As man has only recently entered upon the age of knowledge, and has always hitherto been guided by sentiments and beliefs, we may conceive the vast importance of hatred as a factor of his history.

Commandant Colin, professor at the College of War, remarks in the following terms on the importance of this feeling during certain wars:—

``In war more than at any other time there is no better inspiring force than hatred; it was hatred that made Blucher victorious over Napoleon. Analyse the most wonderful manoeuvres, the most decisive operations, and if they are not the work of an exceptional man, a Frederick or a Napoleon, you will find they are inspired by passion more than by calculation. What would the war of 1870 have been without the hatred which we bore the Germans?''

The writer might have added that the intense hatred of the Japanese for the Russians, who had so humiliated them, might be classed among the causes of their success. The Russian soldiers, ignorant of the very existence of the Japanese, had no animosity against them, which was one of the reasons of their failure.

There was assuredly a good deal of talk of fraternity at the time of the Revolution, and there is even more to-day. Pacificism, humanitarianism, and solidarity have become catchwords of the advanced parties, but we know how profound are the hatreds concealed beneath these terms, and what dangers overhang our modern society.

Fear.—Fear plays almost as large a part in revolutions as hatred. During the French Revolution there were many examples of great individual courage and many exhibitions of collective cowardice.

Facing the scaffold, the men of the Convention were always brave in the extreme; but before the threats of the rioters who invaded the Assembly they constantly exhibited an excessive pusillanimity, obeying the most absurd injunctions, as we shall see if we re-read the history of the revolutionary Assemblies.
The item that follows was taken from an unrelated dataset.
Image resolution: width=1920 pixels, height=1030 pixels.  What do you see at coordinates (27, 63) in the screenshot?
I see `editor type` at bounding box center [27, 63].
All the forms of fear were observed at this period. One of the most widespread was the fear of appearing moderate. Members of the Assemblies, public prosecutors, representatives ``on mission,'' judges of the revolutionary tribunals, &c., all sought to appear more advanced than their rivals. Fear was one of the principal elements of the crimes committed at this period. If by some miracle it could have been eliminated from the revolutionary Assemblies, their conduct would have been quite other than it was, and the Revolution itself would have taken a very different direction.